--- MATERIAL PROVIDED Enclosed Below ---
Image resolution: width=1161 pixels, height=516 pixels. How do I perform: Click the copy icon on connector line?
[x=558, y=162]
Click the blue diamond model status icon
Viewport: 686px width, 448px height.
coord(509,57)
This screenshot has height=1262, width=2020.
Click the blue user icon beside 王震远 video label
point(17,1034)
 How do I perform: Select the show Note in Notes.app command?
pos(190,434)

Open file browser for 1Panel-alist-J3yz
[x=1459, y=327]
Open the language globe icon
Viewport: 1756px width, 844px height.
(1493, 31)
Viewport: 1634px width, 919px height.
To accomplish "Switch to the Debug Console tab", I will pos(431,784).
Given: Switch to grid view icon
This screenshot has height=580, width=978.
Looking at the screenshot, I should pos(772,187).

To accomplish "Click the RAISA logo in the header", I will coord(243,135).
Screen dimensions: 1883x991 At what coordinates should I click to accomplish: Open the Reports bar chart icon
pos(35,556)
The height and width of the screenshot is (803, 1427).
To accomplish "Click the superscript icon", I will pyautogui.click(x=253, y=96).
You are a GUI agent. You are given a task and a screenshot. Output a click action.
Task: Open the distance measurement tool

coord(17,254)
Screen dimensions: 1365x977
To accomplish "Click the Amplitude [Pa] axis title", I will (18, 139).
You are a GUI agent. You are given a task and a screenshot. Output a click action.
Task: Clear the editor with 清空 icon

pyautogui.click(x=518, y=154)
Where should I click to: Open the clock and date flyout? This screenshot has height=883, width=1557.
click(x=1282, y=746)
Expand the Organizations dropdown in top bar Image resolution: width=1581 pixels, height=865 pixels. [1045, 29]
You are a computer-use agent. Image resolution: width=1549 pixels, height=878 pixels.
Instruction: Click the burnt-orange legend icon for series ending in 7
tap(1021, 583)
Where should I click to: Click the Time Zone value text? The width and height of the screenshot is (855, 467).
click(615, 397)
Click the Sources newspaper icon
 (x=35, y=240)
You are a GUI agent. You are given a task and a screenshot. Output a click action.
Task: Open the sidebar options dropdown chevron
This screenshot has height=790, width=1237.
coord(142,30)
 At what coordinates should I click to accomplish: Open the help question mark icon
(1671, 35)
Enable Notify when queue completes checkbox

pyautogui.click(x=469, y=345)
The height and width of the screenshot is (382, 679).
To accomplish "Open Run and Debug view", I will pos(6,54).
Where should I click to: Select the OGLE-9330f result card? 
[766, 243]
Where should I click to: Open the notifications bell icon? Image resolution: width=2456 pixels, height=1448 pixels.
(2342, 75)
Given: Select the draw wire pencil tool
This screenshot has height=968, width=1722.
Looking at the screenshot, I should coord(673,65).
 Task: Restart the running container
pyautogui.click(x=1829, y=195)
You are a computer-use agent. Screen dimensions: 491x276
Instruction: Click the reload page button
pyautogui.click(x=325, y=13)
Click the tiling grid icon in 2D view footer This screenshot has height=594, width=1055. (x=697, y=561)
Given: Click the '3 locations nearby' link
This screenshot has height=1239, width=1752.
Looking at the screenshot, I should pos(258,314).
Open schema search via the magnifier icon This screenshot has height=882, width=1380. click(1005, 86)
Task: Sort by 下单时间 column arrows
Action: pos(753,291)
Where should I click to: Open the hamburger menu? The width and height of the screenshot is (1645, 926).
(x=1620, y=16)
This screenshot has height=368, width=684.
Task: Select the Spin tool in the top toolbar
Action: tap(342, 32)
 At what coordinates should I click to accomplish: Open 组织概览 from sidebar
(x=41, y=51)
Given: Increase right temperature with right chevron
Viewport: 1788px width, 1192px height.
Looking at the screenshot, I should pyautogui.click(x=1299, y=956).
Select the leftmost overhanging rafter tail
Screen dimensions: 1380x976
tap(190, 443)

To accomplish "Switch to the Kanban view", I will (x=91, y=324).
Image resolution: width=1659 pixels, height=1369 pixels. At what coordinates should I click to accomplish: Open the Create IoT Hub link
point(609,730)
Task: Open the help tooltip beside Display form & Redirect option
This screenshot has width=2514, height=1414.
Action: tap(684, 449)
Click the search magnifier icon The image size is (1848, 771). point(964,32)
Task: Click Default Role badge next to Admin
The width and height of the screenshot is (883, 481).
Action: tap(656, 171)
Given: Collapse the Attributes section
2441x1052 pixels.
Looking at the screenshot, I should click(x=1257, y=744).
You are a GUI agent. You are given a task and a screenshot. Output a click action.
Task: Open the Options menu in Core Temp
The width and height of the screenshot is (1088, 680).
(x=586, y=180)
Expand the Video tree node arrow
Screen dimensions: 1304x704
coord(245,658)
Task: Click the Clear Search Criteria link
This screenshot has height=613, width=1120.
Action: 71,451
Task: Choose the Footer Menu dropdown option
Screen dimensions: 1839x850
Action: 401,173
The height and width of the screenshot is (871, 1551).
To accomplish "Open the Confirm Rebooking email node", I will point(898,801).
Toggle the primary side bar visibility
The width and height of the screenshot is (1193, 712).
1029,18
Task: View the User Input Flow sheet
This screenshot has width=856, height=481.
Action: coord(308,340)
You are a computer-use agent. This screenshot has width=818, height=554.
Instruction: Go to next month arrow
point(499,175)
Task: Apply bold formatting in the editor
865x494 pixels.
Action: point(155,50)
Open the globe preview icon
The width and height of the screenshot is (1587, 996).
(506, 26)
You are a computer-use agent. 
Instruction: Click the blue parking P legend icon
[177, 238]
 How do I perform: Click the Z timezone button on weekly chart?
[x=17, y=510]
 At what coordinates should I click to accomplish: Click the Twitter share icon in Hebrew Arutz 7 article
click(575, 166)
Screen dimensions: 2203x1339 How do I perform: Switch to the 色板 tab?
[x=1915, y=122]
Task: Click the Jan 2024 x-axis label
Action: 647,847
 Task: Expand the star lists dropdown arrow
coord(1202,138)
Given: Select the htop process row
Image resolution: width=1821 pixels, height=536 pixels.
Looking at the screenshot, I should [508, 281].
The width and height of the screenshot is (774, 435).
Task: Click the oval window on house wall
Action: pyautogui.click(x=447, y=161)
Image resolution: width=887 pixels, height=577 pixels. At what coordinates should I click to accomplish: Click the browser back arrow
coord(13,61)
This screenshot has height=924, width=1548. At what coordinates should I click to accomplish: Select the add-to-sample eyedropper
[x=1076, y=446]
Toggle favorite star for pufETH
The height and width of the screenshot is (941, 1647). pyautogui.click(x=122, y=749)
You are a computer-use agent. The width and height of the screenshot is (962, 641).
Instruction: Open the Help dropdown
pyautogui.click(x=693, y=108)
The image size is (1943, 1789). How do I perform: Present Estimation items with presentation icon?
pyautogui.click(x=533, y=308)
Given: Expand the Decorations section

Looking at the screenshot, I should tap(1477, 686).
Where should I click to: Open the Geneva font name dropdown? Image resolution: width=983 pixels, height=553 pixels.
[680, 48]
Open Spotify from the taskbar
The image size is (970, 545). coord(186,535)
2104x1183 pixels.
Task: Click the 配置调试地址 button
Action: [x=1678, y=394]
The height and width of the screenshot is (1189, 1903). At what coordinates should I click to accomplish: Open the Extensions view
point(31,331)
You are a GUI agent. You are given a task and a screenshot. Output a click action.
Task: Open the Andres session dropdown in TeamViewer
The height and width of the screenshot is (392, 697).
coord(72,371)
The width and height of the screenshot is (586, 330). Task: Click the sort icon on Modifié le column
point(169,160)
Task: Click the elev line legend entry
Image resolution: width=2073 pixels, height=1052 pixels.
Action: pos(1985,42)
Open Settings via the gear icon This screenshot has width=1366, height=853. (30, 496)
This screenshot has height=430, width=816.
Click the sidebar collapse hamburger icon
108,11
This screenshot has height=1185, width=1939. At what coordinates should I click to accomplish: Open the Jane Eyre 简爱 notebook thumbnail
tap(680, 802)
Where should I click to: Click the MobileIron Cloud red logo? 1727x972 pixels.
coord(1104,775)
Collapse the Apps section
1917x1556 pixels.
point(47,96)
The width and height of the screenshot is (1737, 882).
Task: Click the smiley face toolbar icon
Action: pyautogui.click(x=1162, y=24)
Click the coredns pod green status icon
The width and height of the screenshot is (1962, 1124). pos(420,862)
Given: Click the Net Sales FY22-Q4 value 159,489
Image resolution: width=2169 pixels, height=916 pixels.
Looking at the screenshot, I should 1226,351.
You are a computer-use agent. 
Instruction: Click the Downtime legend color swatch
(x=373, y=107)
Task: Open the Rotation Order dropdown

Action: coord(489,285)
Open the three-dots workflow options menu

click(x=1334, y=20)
--- End of Enclosed MATERIAL PROVIDED ---
▶ _WORK INSTRUCTIONS_: Provide every line from the material that contains the word "grid".

▶ _RESULT FOR THIS TASK_:
Given: Switch to grid view icon
Click the tiling grid icon in 2D view footer This screenshot has height=594, width=1055. (x=697, y=561)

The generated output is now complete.